Before you charge a cell it should ALWAYS be discharged. Each cell should be discharged to about 1.00-volt to 1.05-volts. Since the terminal voltage of the cell is reasonably constant then it could be discharged with a simple resistor and then you sit and watch the terminal voltage until it falls to one volt per cell. If you have not got so much time to spare then you can make a simple discharger for battery packs. Here is an example of such a unit.
Assuming we are using a 12-volt battery pack. The 250 ohm resistor is the load resistor and in this case is designed to draw about 45mA from the battery. The LED takes the other 5mA. The LED will illuminate as long as the load is burning power from the battery. When the battery voltage falls to 1-volt per cell (10 cells = 10-volts) then the zener diode will not allow sufficient voltage to turn ON the darlington pair. In practice, the LED will slowly begin to dim a little before it goes out completely. Again, a slow discharge is far better than a fast discharge. Measuring this discharge time is also an indication of the true capacity of the battery.
NiCads will also discharge themselves, with time. In general, a normal NiCad battery will discharge itself at about 2% per day. So don't expect to charge a battery after use and expect it to be ready for your field-day six weeks later. Always discharge then recharge again before use. A self discharged battery may be allowed to drop to zero volts per cell without damage.
Today there are AA sized cells that are so-called "high capacity". They function in exactly the same way but perhaps have a larger surface area with thinner materials inside the can. The same rules apply as for the ordinary NiCad batteries. You could charge them with a higher current or charge them at the same current for a proportionately longer time. NiCad batteries also change their capacity to deliver power with temperature. They also change their charge capacity with temperature as shown below.
The charge and discharge graphs are very similar and they will compound each other. It is for this reason that NiCads are first brought to room temperature (assuming you are not an alien) of about 20 degrees Centigrade.

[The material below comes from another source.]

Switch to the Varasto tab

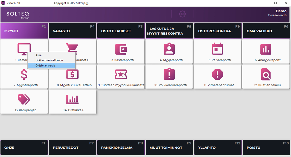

A battery with a rated 500mA/Hour capacity may not in reality store the 500mA/Hour, it all depends upon how you use it. If you discharge the battery at 50mA then you may realise 580mA/Hour capacity or more. If however you discharge it at 500mA then you may only see only 450mA/Hour.
Most people have heard of the "Memory Effect". This is where a NiCad battery has been repeatedly "topped-Up" after only a partial discharge, usually by those who have never heard of "the memory effect"!. What happens is that the battery can only be used for the part of the capacity that has been exercised. In many cases the memory effect is blamed for failure when the real cause is gross overcharging. Fully discharging to 1.0-volt per cell before charging again will prevent this from happening. If you should have a battery that genuinely suffers from the memory effect then a few FULL charge/discharge cycles should remedy this.
In some cases a NiCad cell can go down completely, but the chances of a full revival are quite good. I use two techniques together to bring dead batteries (short-circuit) back to life.
Conductive crystals build up between the battery plates and these make the cell a total short-circuit. These two techniques can shatter these crystals so the rest of the cell will function again. A cell may develop these metalic crystals on overcharging when the plates are stripped of coating and fine conductive hairs or crystals grow between the plates.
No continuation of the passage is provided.